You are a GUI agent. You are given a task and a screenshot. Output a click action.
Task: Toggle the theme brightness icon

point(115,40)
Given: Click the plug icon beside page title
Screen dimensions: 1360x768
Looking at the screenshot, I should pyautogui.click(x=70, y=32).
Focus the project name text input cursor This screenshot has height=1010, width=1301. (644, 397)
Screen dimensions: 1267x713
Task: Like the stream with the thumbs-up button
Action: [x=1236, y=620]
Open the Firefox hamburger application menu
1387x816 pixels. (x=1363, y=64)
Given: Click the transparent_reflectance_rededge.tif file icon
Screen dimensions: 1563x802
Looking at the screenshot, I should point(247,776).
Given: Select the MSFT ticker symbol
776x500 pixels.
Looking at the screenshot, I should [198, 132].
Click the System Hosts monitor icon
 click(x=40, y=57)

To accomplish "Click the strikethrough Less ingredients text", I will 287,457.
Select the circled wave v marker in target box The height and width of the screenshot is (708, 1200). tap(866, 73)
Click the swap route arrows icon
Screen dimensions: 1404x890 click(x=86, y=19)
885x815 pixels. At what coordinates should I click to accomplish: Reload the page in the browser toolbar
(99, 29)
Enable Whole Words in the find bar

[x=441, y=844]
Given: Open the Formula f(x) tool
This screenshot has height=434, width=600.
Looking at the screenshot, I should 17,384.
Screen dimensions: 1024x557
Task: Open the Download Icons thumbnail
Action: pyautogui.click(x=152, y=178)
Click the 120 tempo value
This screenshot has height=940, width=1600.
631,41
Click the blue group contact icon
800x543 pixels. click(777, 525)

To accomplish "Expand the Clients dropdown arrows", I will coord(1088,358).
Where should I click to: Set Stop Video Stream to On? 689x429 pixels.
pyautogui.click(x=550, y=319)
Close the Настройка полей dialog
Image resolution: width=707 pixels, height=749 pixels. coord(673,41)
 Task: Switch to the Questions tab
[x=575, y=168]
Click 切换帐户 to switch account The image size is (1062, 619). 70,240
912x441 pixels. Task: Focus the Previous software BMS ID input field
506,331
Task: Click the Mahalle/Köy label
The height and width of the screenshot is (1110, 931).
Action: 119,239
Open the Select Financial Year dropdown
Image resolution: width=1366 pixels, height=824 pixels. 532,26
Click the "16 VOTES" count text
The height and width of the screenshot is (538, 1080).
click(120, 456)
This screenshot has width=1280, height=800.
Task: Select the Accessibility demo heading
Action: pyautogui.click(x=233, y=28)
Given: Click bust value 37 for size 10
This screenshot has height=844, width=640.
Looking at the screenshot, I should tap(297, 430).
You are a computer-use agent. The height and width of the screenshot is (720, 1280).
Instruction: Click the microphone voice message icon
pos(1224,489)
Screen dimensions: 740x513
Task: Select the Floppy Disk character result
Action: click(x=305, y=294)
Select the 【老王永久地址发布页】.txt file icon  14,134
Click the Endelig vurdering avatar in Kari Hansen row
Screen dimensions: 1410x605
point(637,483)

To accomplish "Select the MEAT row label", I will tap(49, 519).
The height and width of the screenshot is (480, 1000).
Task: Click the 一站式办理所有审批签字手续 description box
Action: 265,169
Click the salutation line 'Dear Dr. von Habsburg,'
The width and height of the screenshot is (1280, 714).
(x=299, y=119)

____

Activity
Find the lines above that contain the word "agent" and copy each one.

Output for this exercise
You are a GUI agent. You are given a task and a screenshot. Output a click action.
You are a computer-use agent. The height and width of the screenshot is (720, 1280).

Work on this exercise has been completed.